Tapi aku tidak bisa berhenti mengerutkan dahi sambil memasang wajah suram kalau si Sialan Uchiha Sasuke terus berada di sampingnya! Cih, mau berpura-pura sabar menungguku seperti Sakura?

Uchiha Sasuke, orang yang paling aku benci di dunia ini.

Sebenarnya, tidak benar-benar benci sih. Ada kalanya dia membuatku kesal dan ingin menonjoknya, tapi ada kalanya dia membuatku merasa tidak kesepian. Bagaimanapun juga Sasuke, sahabat sejatiku, orang yang kuanggap sebagai saudara. Kurasa, kebencian itu muncul karena keirihatian dengan sifatnya yang sok keren—yang tanpa berbuat apapun, dia sudah populer (tidak sepertiku yang harus bertarung dulu menyelamatkan desa supaya populer). Ditambah lagi, kenyataan bahwa Sakura menyukai Sasuke dari dulu.

Kurasa, aku harus mengakuinya dengan jujur. Aku sangat iri pada Sasuke!

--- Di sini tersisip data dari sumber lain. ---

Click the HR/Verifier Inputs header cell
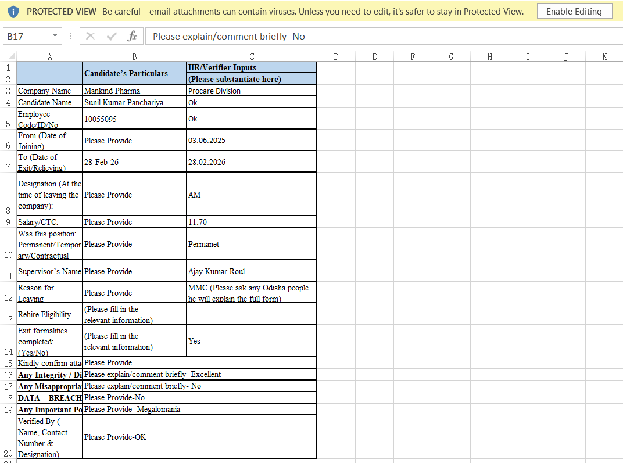This screenshot has width=623, height=463. point(252,67)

"Naruto, jadi terkenal ya."

Aku mengerjap mendengar suara Sakura dari kejauhan.

"Ya, terkenal bodoh."

Aku tak bisa untuk tidak menggeram mendengar sahutan kurang ajar Sasuke. Grr. Grr.

"Aduh, Nak Naruto! Jangan remas kertasnya dong!" tegur seorang ibu yang kertasnya tengah kupegang.

Aku menggaruk kepalaku sambil nyengir kuda lalu segera membubuhkan tanda tanganku.

"Karena besok ujian chuunin, katanya dia sangat menginginkan tanda tanganmu untuk keberuntungan."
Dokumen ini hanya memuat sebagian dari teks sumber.